Not sure which is why I'm asking.
So, no, not much of an expectation of privacy - at least, there shouldn't have been.
> "orsman added that, effective immediately, Sakari has added a security feature where a number will receive an automated call that requires the user to send a security code back to the company, to confirm they do have consent to transfer that number. As part of another test, Lucky225 did try to reroute texts for the same number with consent using a different service called *Beetexting*; the site already required a similar automated phone call to confirm the user's consent. This was in part "to avoid fraud," the automated verification call said when Motherboard received the call. Beetexting did not respond to a request for comment."
But it seems that the entire system is globally infested with security holes. Is this applicable worldwide or just limited to one country ?
Years ago I asked my carrier to not port or forward without me being physically present at a store. Maybe I should test them out to see if that’s still the case.
Regardless, I don’t use SMS MFA for anything important and even when I do, I have a 32 character password to go along with it.
Um, what?!
This is bad news because following the law isn't a top priority when trying to hack someone.
There are still grave vulnerabilities in mobile provider SMS (2FA or otherwise) due to how easy it is for a dedicated attacker to SIM swap, but this particular claim is completely misleading.
It's already too high up given it's a blatantly baseless accusation.

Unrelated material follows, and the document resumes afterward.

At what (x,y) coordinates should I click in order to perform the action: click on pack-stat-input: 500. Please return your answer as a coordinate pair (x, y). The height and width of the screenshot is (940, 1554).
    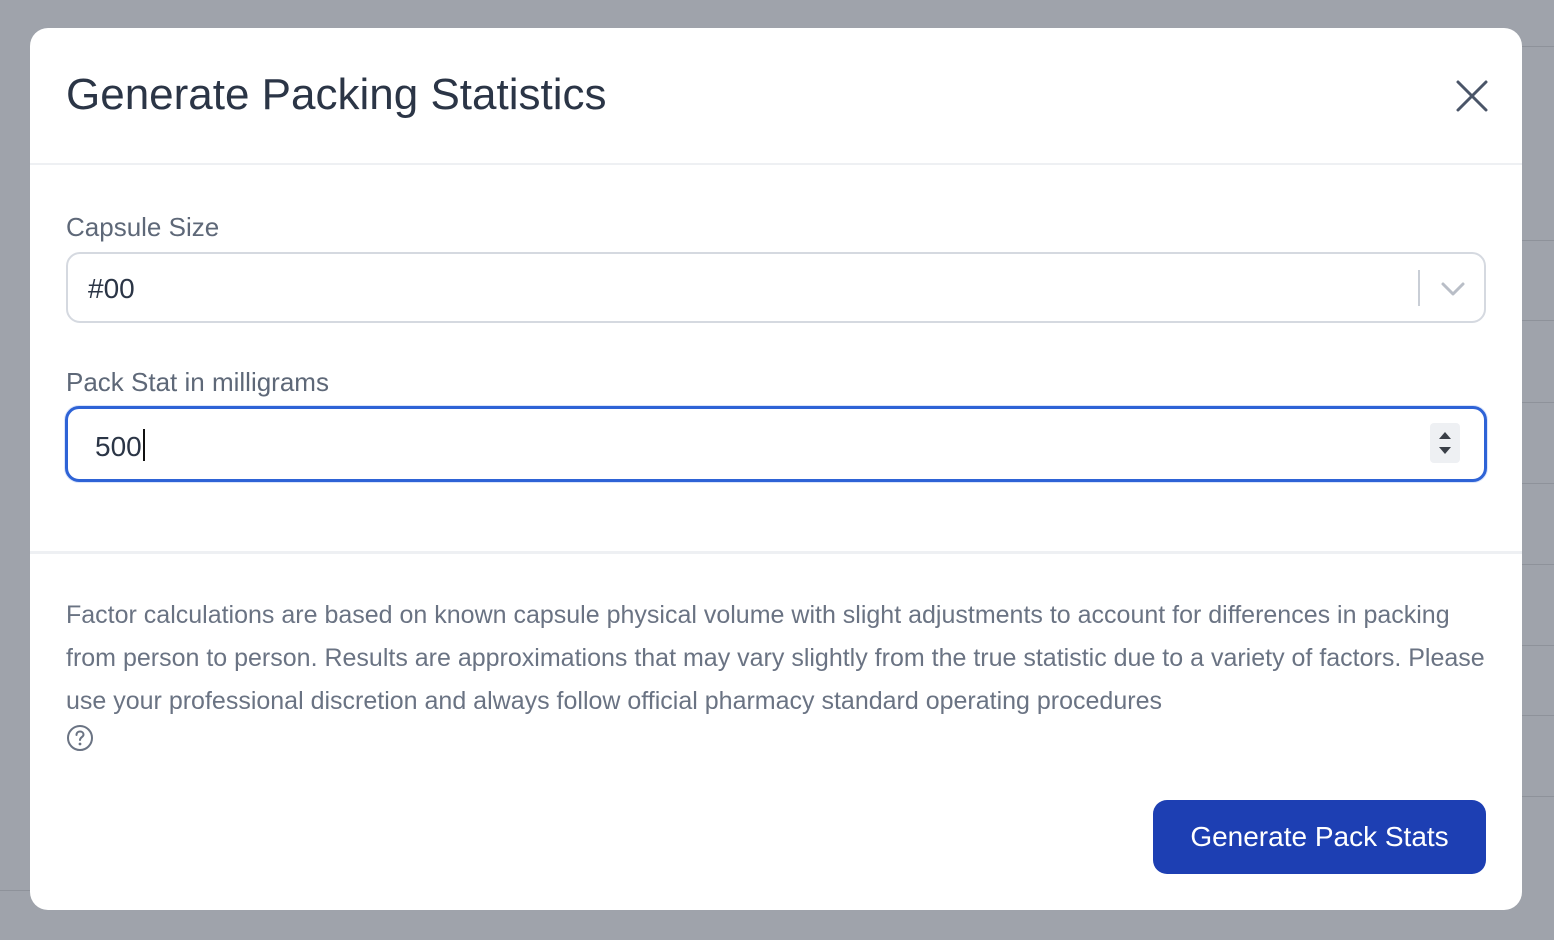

I'm confused why you think it's more credible than the article when it provides zero evidence.
The attacker instead used the cell number of the author of the article, and supplied a fraudulent letter authorizing the re-routing of text messages through the bulk SMS service.
The attacker works for a service, which purports to verify the routing and carrier settings for a given mobile phone number; I expect that their solution periodically checks the results and issues an alert if the results differ from a known valid value.